Closed peci1 closed 1 year ago
Hi @peci1, and thanks for your interest in this library. Unfortunately, I'm not convinced that this change is an ideal solution here, since it is a Windows-specific change that would have unexpected side-effects for other platforms. Can you clarify what you mean by "Windows has a problem"? Perhaps that will allow us to find a different fix.
Windows does not allow colon in filenames and filepaths (there are more, see https://stackoverflow.com/a/31976060/1076564). On linux, colon is allowed, but has to be escaped when used in shell, which also causes inconvenience.
Thanks for clarifying that, @peci1. Makes sense. In this case, I'm leaning toward this solution:
Provide a .download_to(...)
method parameter, replace_colon
, which defaults to True
on Windows but False
on all other platforms. Users can set this parameter to any bool
or str
.
If replace_colon==True
, then colons are replaced by _
characters. If isinstance(replace_colon, str)
, then colons are replace by whatever that string is. If replace_colon==False
, then colons are kept as-is.
Provide similar options for the command-line tool, as --replace-colon
.
What do you think?
I should also note: Aside from the port number separate, colons might also appear in the filename or file path. So I think this replacement should be performed on the final path destination.
I'm not sure it makes sense to allow False on Windows. The generated filename will be invalid. And what about the other forbidden characters?
I'm not sure it makes sense to allow False on Windows.
If you were particularly concerned about False
on Windows (which someone would have to intentionally/explicitly set, which seems unlikely), then you could add a ValueError
exception in those scenarios.
And what about the other forbidden characters?
It's a good question. Do you have a list of those? If they are impossible to anticipate, or too variable by platform, I suppose another approach would be to let the user define a regular expression, whitelist, or blacklist of characters that they wanted to treat differently.

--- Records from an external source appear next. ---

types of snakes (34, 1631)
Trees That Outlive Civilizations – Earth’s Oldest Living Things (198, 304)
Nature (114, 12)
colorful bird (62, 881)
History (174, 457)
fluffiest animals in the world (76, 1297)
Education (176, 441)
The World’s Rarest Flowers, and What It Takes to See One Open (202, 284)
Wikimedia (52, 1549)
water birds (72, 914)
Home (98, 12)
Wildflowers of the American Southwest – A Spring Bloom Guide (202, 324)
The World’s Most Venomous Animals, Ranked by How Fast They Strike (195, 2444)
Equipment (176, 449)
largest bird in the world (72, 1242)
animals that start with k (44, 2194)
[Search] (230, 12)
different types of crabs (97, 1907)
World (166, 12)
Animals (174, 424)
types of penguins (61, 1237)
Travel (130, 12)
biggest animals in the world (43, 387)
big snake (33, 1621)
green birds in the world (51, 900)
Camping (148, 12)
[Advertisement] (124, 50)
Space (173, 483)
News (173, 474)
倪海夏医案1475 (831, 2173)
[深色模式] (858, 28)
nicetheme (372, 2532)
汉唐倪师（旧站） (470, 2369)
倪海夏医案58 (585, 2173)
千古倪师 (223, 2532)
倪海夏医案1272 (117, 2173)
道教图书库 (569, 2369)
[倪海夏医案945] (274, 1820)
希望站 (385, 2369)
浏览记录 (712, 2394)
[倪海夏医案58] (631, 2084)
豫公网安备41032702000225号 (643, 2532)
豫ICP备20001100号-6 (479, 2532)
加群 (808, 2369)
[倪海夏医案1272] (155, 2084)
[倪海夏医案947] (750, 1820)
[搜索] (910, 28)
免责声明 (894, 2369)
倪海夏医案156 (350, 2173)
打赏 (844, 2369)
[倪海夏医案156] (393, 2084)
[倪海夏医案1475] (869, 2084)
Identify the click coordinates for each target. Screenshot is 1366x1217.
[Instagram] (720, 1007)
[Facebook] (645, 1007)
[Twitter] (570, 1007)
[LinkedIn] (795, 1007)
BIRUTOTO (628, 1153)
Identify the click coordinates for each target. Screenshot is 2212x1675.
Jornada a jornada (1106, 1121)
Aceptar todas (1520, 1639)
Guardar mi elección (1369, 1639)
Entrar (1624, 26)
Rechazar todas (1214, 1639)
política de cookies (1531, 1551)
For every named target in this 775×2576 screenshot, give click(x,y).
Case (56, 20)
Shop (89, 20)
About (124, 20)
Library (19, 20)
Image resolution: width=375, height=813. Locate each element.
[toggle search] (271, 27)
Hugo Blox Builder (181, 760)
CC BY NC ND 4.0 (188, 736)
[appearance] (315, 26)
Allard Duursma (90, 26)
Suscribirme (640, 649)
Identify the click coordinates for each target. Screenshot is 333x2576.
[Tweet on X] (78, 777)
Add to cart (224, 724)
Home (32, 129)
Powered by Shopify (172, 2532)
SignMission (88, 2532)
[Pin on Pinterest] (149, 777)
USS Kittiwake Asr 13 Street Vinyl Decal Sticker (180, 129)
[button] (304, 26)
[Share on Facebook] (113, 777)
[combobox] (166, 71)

If you were particularly concerned about
False
on Windows (which someone would have to intentionally/explicitly set, which seems unlikely), then you could add aValueError
exception in those scenarios.
Sounds good.
Do you have a list of those?
It's in the SO answer I linked. On Windows, it is 9 printable ASCII chars + all non-printable ASCII chars. On Linux, the only forbidden character in file/directory name is forward slash. So that's not a problem. On Windows, it is more complicated as there are (according to the SO answer) filenames that are forbidden although composed only of allowed characters (i.e. filenames cannot end with a space or dot, or there are some reserved filenames like COM1).
My view is that this library does not necessarily need to go very deep into the complications of OS file naming rules. But picking up the simple rules (forbidden characters) chould cover 99% of all cases, which is a good ratio to me.
What about creating a static list of forbidden characters that would be filled according to the platform, and adding parameter forbidden_chars_replacement
(do you have a better name?) with default value of _
? On Linux, the list of forbidden chars would be empty, so no names would be mangled. On Windows, the default behavior would create valid filenames out of the box, while keeping the option to specify the substitution character.
It's in the SO answer I linked.
Thanks, and my apologies; I should have looked there first.
My view is that this library does not necessarily need to go very deep into the complications of OS file naming rules. But picking up the simple rules (forbidden characters) chould cover 99% of all cases, which is a good ratio to me.
That makes sense to me.
What about creating a static list of forbidden characters that would be filled according to the platform, and adding parameter
forbidden_chars_replacement
(do you have a better name?) with default value of_
?
That seems reasonable. Maybe fallback_char
or replacement_char
?
What do you think about adding a param, chars_to_replace
, that lets the user adjust this list? Or over-engineering for this particular situation?
Thanks, I've updated the PR with the new ideas. I think configurability of the invalid chars is over-engineering.
I also only added the fallback_char
parameter to the download function. I'd leave its propagation up to the CLI on you as I don't know the structure of the program as well...
I would not apply replace_invalid_chars
to the final constructed filepath
as that can already contain a colon on Windows (C:\file
).
Thank you, @peci1! I haven't forgotten about this; just been busy and want to give it a careful read-through.
The URL netloc part can contain port number, e.g.
doma.in:80
. When this is translated into filesystem path, Windows has a problem. Replacing the colon with underscore resolves it.